**Stored dataset items**
^^^^

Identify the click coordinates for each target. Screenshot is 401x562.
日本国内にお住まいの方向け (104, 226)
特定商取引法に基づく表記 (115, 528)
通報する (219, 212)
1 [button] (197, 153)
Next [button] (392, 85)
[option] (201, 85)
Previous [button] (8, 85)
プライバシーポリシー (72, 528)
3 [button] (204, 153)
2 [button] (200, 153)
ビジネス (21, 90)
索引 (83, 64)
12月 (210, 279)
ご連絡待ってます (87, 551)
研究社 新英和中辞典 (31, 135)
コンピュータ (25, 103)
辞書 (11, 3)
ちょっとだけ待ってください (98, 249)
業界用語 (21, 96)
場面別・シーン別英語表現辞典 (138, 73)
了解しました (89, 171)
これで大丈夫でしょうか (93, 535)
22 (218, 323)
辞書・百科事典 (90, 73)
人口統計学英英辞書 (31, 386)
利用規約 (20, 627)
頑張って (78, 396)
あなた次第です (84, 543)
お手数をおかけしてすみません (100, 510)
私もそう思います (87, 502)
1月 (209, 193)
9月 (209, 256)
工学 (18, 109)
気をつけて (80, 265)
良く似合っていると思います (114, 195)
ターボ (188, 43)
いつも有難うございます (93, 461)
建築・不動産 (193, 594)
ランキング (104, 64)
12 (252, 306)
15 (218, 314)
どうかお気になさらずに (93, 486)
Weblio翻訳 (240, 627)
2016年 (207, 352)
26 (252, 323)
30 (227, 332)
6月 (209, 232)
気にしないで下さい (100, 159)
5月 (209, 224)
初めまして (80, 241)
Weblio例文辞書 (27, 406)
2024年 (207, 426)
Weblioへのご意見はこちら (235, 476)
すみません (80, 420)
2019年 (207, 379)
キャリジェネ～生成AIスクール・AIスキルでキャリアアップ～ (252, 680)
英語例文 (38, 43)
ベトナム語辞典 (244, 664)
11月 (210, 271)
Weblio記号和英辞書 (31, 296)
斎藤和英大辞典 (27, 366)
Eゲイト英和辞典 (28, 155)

^^^^

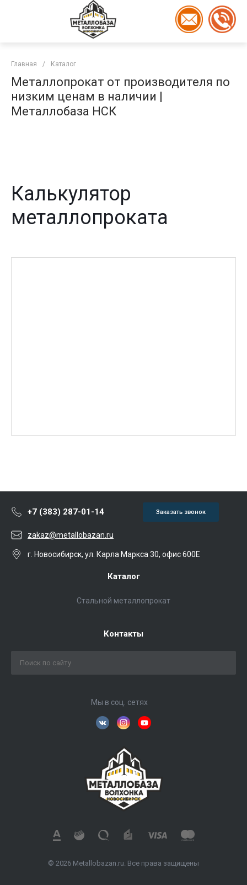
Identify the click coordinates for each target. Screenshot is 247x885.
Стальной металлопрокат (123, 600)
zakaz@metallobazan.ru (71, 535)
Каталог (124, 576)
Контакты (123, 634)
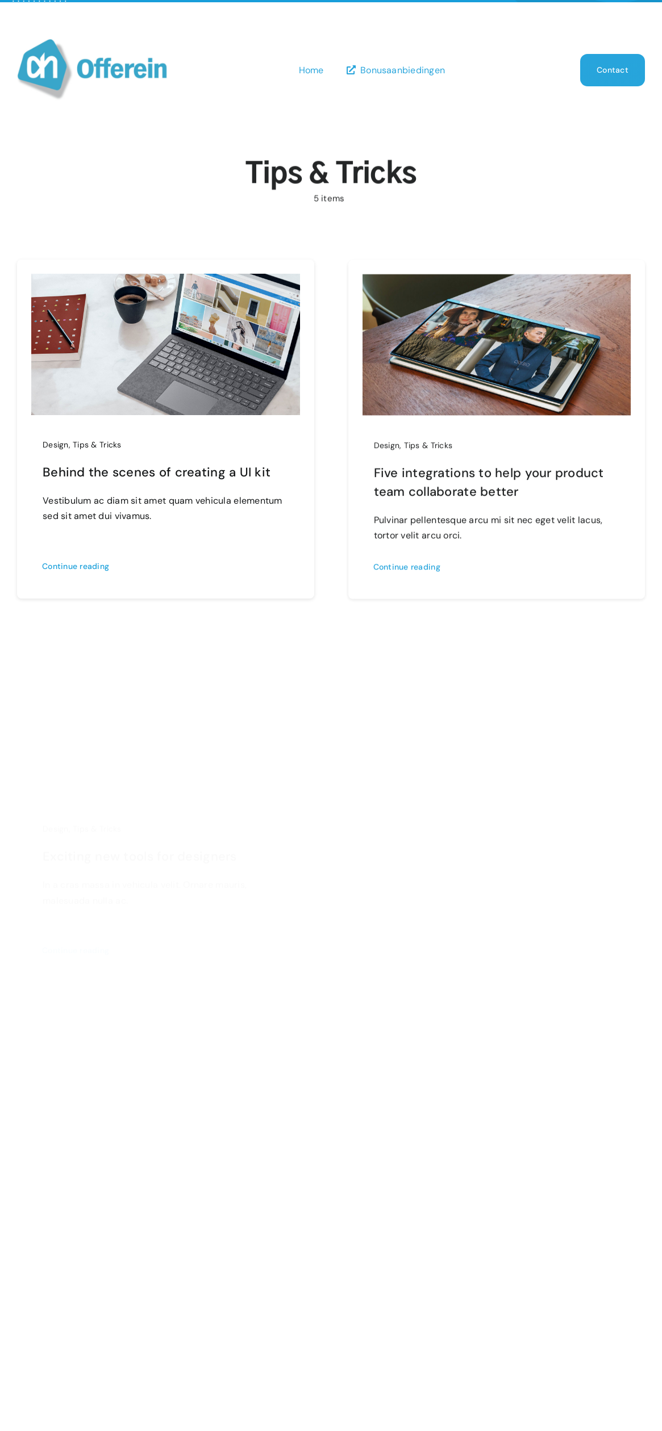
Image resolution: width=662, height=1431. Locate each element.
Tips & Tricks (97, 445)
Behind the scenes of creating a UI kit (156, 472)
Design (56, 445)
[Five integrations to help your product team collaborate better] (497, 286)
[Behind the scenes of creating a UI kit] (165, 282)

^^^^

**Job**
Count the lines in the data above that contain the string "click", matching case exactly. Reply with the number only.

**The output**
2